- _Supplied material_:
-- start --
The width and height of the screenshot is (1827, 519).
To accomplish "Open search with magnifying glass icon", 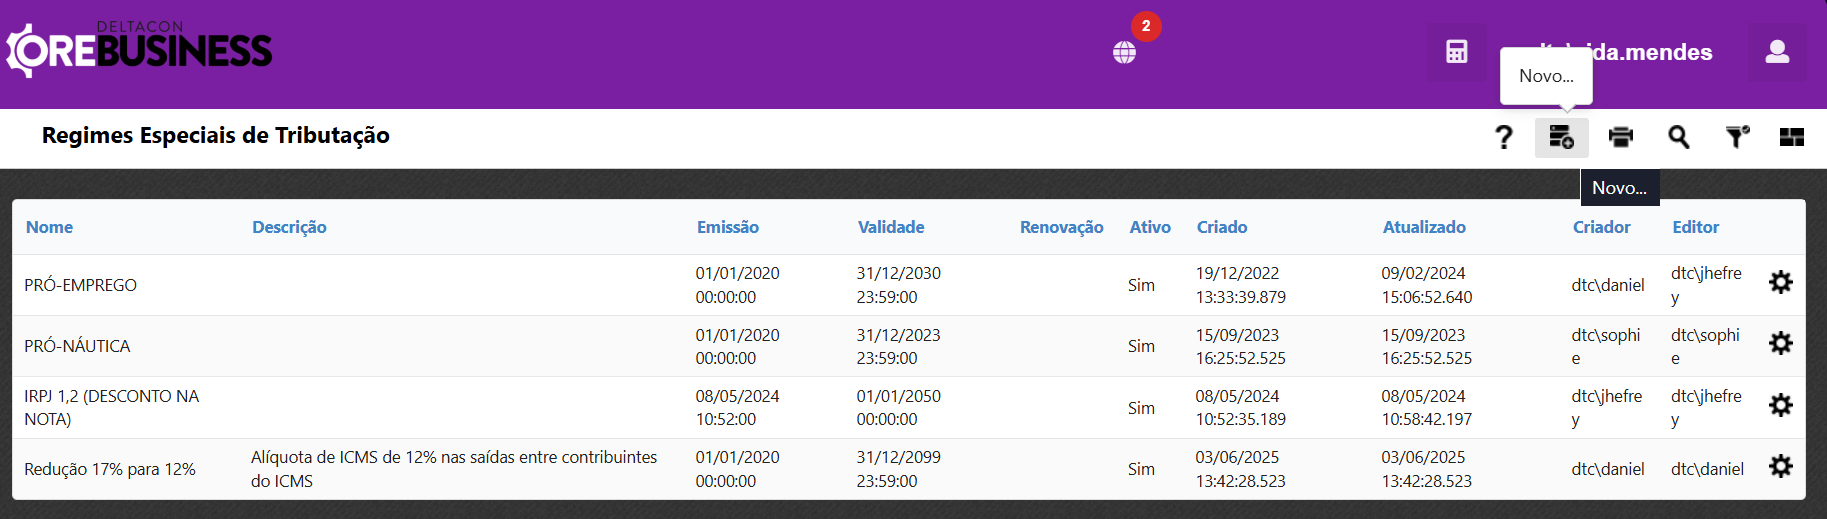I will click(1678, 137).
-- end --
-- start --
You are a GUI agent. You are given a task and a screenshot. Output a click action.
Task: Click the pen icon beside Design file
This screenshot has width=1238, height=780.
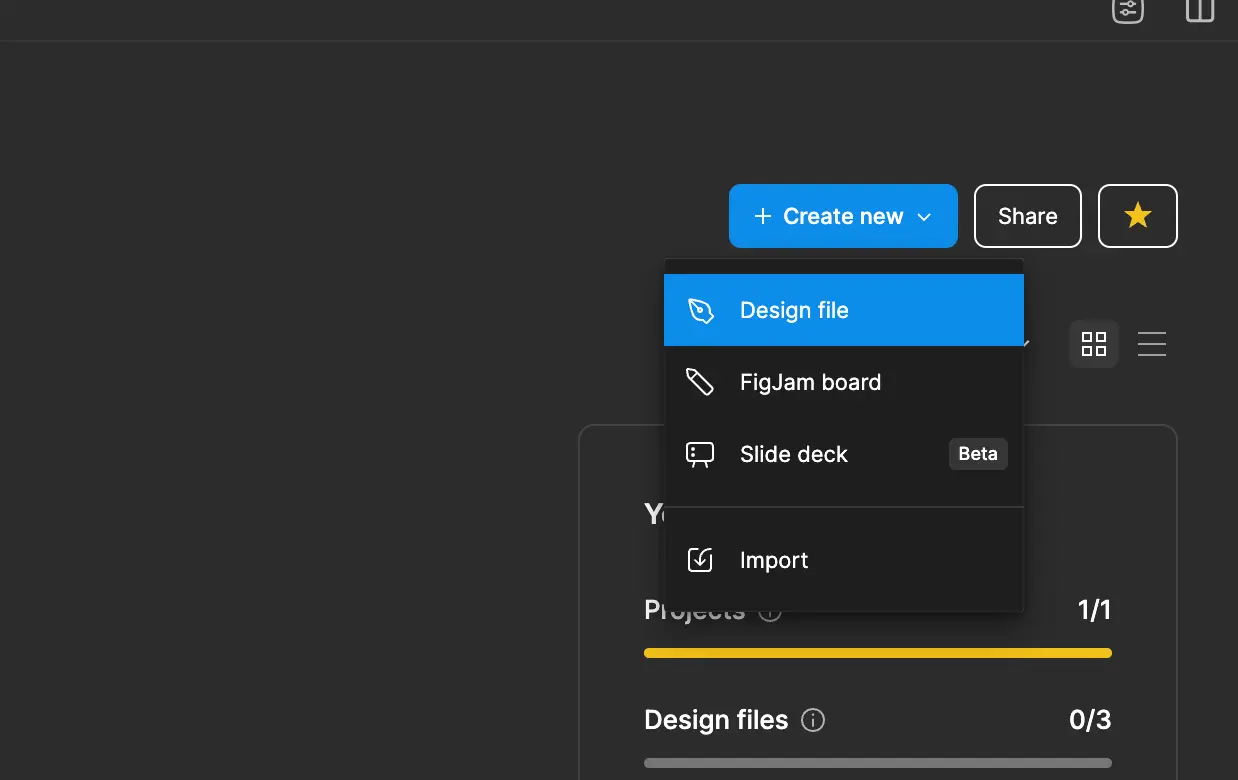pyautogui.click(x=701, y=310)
-- end --
-- start --
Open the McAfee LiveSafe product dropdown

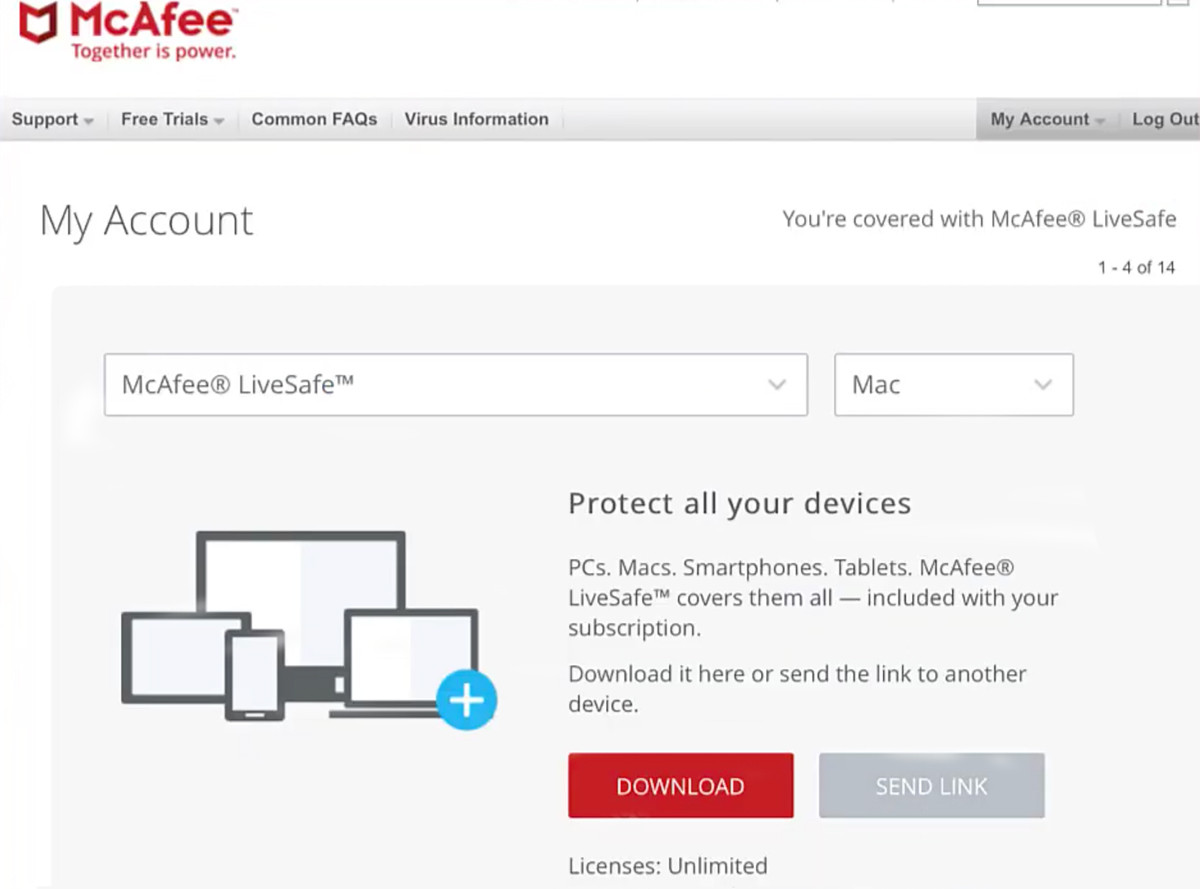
-- end --
- _Instruction_:
Rewrite the rows from the line with "You are a GUI" to the line with "pyautogui.click(x=701, y=310)" as a Markdown table with the columns n and Line, one row per line and no blank lines. Leave the pictures out of the answer.

- _Solution_:
| n | Line |
|---|---|
| 1 | You are a GUI agent. You are given a task and a screenshot. Output a click action. |
| 2 | Task: Click the pen icon beside Design file |
| 3 | This screenshot has width=1238, height=780. |
| 4 | pyautogui.click(x=701, y=310) |